About me

I’m Andrew, I was born and raised in Budapest. I used to work as a sous chef in the United States, and later as a line cook in a two Michelin-starred restaurant. I also have been the private chef to Mila Kunis and Ashton Kutcher and a few other well and not so well known characters that due to contractual reasons I can not disclose. I have been a culinary instructor and a market tour guide since 2014. On the side I work as a consulting partner and the head of dining experiences at Hungary’s most visited gastronomy website.  I run a blog about American food for Hungarians, and with a few great friends the biggest fermentation group in Hungary. I also have some gigs as a consultant and an R&D chef.

I’m an avid vinegar maker (there was a recently published interview with me about vinegar making in the Hungarian Hospitality Magazine), and I’m also a distiller (mainly gin and palinka), fermenter (from hot sauce to sauerkraut and everything in between). I also do seminars for community gardens and high schools about fermentation. I created webinars on fermentation both in English and Hungarian, and on vinegar making and Hungarian food, just to name a few.  In high school, food became my hobby. While I was working on my bachelor’s (in foreign trade) and master’s (in marketing) degree, cooking became a serious passion of mine. After finishing my studies I moved to the US. Then some failed attempts came to work in any of  my fields, so I went on and applied for a bartending job. I somehow ended up in the kitchen and worked my way up to be a sous chef. Then I ran a nightclub for a while, took a break, went back bartending, then did some culinary consulting. 

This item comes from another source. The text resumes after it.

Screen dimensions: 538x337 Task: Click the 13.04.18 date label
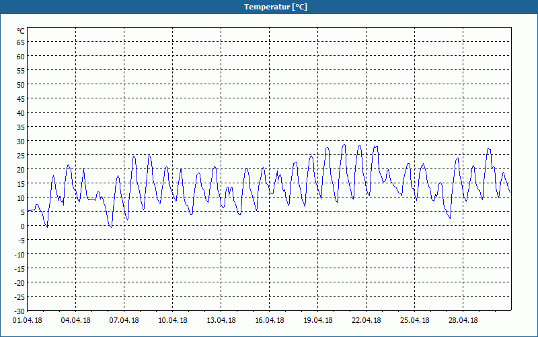(221, 321)
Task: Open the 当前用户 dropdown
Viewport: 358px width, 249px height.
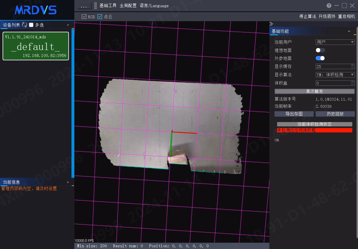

That gave me enough freedom to travel in the US extensively. When I felt I cooked and traveled enough, I came back to Hungary. Moving back gave me the opportunity to look at my community from a different perspective, and it also made me fall in love with (American) Southern food. I dug deep in the American regional cuisine hoping the analogy will enable me to understand my own foodways better. I was partially right, it made me understand that foodways are far less intimidating than I first thought, and we have far more in common than I have ever imagined. Meeting a wide variety of people thanks to my travels and work also made me understand that at the end of the day if the food is great and the company we share it with is excellent, we all end up with a big smile.

A lot of things have changed around me, but the love and passion for food haven’t. I love sharing food- and travel stories with people. It doesn’t matter who you are, where you are from, what you do, you will have an opinion on food, you will have favorites and stories. And even though food is so diverse, there are a lot of similarities between how we cook and how we perceive it. Through it, you are not just closer to yourself but everyone who shares the passion for it. It helps to understand cultures, people and to experience foreign places like nothing else. In my freetime I still like to cook, but what I love the most is spending time and sharing food with my daughter and wife. Whether it’s sitting around my smoker that I designed and built, cooking hunks of meat while we play, chat and have fun, or hiking in the woods foraging – it doesn’t matter as long as the food is good and there is good company to share it with.